Whatever appears in the records, retype it exactly, except for the pictures.

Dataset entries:
%%
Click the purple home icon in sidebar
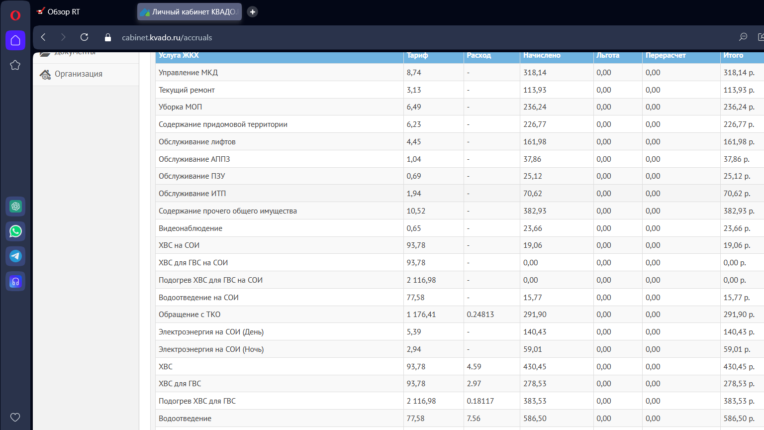The image size is (764, 430). [x=15, y=40]
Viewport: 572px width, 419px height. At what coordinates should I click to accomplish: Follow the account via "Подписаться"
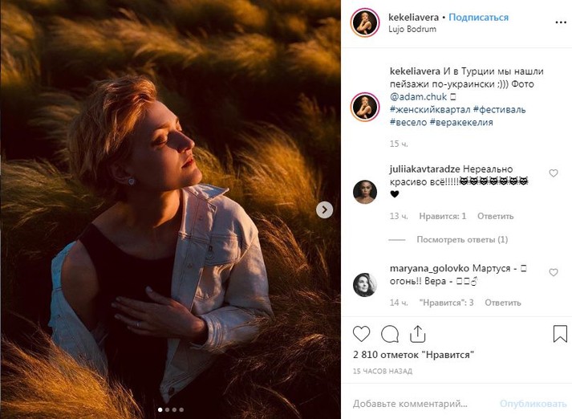pyautogui.click(x=478, y=18)
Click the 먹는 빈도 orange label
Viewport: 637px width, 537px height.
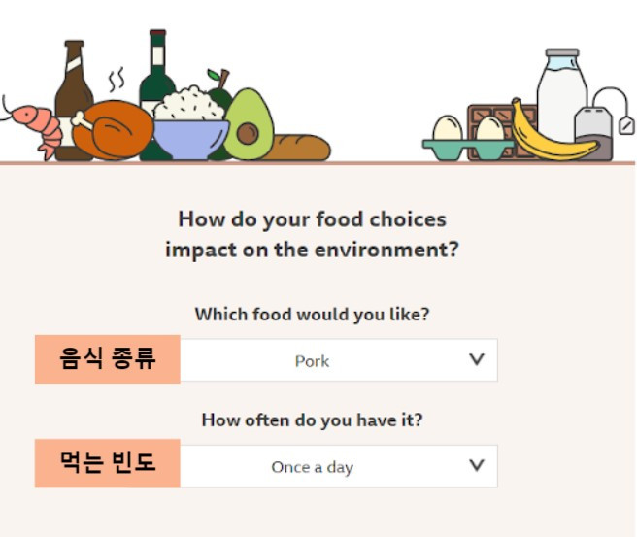pos(108,463)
%%
### Completed exercise
Click the purple home icon in sidebar
The image size is (764, 430). [x=15, y=40]
Viewport: 572px width, 419px height. At what coordinates should I click to accomplish: Follow the account via "Подписаться"
pyautogui.click(x=478, y=18)
Click the 먹는 빈도 orange label
Viewport: 637px width, 537px height.
pos(108,463)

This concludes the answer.